Olacağı buydu işte, sonunda siyasi erk patladı, valilerin asli görevlerinin yağcılık ve plaket alıp-vermek olmadığını bir kere daha haykırdı.
Tamam da, valiler ilk kez plaket alıp hediye vermiyorlar, yağcılık yapmıyorlar ki. Yeni değil ki. Senelerdir böyle…
Alışkanlıkmış, örf-adetmiş falan fıstık. Konuğa verilen önemi de içine katıyorlar ki, çeşit olsun!
Her zaman demiyor muyuz, valiler asli işlerine baksınlar, iktidarın değil, halkın valisi olsunlar! Laf dinleyen kim!
*
Olanı biteni biliyorsunuz, duydunuz, okudunuz.
Bayatladı belki ama, tepkiler, eleştiriler çığ gibi maşallah. Kentlerin en büyük mülki amirleri olan valilerin son senelerde iktidar yanlısı hareket ettikleri ve iktidar gibi düşündükleri (kerhen de olsa) ortaya çıkınca, kızılca kıyamet kopuyor.
Afyon’da olup biten daha yeni.
Afyon’daki patlayan bombalardan sonra en son patlayan TBMM Başkanı sayın Cemil Çiçek oldu. “Çuvallar dolusu plaket. Şu plaket işini bıraksak. Valilerimiz şu hediye işini tümden kaldırsa. ‘Kimin malını kime hediye ediyoruz’ deyip bu işe nokta koysak. Bana plaket verince ne oluyor? Anı olacak bir yönü de yok. Artık valilerimiz de bu yağcılığı bir bıraksa…” deyiverince, muhalefeti de hak verdi, iktidar yanlıları da…
*
Bir de, son günlerde oskar ödülleri çıktı karşımıza.
Kendisi oskar olmayanlar, oskar ödülleri adı altında düzenledikleri gece ile rezil rüsva oldular. Yaşananlar tam rezaletti.
Öğretmenevi’ndeki gecede kimse yoktu. Masalar bomboştu. Türkücüler bile boş masalara şarkı-türkü seslendirdiler.
Bırakın boş masaları, gazeteciler bile gelmemişti geceye.
Sevgili Gökhan, bu sana ders olsun! Dedim ya, belki güceneceksin, canın sıkılacak ama bunları yazmak zorundayım.
Önce haddini bileceksin!
Kendini tartacak, bilmem nerenin kaç okka geldiğini kantara çekeceksin!
Bu geceyi düzenlemek istediğinde üzmek, aşkını-şevkini kırmak istemedik.
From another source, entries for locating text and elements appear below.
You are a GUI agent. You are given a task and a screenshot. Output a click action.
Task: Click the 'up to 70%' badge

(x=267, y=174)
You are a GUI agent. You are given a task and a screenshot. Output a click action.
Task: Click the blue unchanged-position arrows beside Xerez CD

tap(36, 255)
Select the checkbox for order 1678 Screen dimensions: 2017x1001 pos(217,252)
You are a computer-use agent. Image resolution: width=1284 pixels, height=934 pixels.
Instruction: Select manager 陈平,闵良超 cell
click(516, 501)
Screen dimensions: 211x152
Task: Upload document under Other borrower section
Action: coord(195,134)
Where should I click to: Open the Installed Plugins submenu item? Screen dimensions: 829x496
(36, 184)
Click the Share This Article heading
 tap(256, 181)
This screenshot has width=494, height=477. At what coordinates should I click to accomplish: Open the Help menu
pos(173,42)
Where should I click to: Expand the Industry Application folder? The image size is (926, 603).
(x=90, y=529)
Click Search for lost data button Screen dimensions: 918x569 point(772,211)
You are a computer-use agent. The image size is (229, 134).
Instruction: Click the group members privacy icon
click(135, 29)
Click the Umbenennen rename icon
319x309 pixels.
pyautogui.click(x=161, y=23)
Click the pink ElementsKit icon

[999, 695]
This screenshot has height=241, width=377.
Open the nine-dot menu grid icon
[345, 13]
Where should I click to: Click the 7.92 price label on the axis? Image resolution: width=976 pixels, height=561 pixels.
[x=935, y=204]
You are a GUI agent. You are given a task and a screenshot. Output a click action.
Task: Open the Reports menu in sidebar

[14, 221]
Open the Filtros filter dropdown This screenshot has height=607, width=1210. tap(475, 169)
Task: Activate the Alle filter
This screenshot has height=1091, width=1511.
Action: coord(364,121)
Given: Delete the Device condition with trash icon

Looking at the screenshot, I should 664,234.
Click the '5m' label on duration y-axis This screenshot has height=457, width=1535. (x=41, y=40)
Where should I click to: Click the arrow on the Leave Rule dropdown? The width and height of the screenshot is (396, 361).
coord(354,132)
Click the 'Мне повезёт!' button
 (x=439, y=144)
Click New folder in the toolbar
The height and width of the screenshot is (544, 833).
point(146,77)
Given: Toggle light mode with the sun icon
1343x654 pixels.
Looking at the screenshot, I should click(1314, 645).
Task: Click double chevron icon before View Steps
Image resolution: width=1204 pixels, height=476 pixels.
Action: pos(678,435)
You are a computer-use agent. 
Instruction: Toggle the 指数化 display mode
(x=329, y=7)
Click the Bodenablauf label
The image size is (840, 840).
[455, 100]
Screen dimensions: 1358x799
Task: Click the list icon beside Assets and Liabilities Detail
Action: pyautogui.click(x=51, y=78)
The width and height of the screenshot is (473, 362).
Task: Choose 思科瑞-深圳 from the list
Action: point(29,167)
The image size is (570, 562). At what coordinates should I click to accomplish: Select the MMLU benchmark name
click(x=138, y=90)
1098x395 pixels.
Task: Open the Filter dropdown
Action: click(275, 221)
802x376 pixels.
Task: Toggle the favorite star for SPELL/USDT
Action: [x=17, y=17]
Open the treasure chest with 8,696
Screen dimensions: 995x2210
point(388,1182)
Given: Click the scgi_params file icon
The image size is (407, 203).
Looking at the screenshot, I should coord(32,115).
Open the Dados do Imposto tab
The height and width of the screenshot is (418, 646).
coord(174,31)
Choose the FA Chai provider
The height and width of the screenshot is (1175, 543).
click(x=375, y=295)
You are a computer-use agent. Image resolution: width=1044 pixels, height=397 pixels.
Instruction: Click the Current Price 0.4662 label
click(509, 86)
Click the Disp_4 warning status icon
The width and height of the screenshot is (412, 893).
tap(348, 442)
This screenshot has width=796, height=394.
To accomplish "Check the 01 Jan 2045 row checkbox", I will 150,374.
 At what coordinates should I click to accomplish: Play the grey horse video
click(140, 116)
Lakin, felaket geliyorum diyordu. Haberci haber veriyordu olacakları.
Halk otobüsleri başkanı oskarı ne bilsin. Oskar ödülü neyine adamın! Yolda yürümesini bilmeyenlere oskar ödülleri dağıtmaya kalkışırsan olacağı buydu güzel kardeşim!
Önce sen oskar olacaksın ki, ödül verdiklerinde oskarlı olacak, ödüllerin de oskara benzesin.
Gücünü, çapını, karekökünü bileceksin.
Dedim ya yukarıda, önce haddini… Tamam, saygılı, terbiyeli, efendi çocuksun da, olanları görüyorsun işte. Seni severim bilirsin. Bu yazdıklarım seni üzmesin, ama teşvik etsin, ders almanı sağlasın, dostunu düşmanını iyi tanımana vesile olsun.
Şapkanı al, gözünün önüne koy ve bir daha düşün!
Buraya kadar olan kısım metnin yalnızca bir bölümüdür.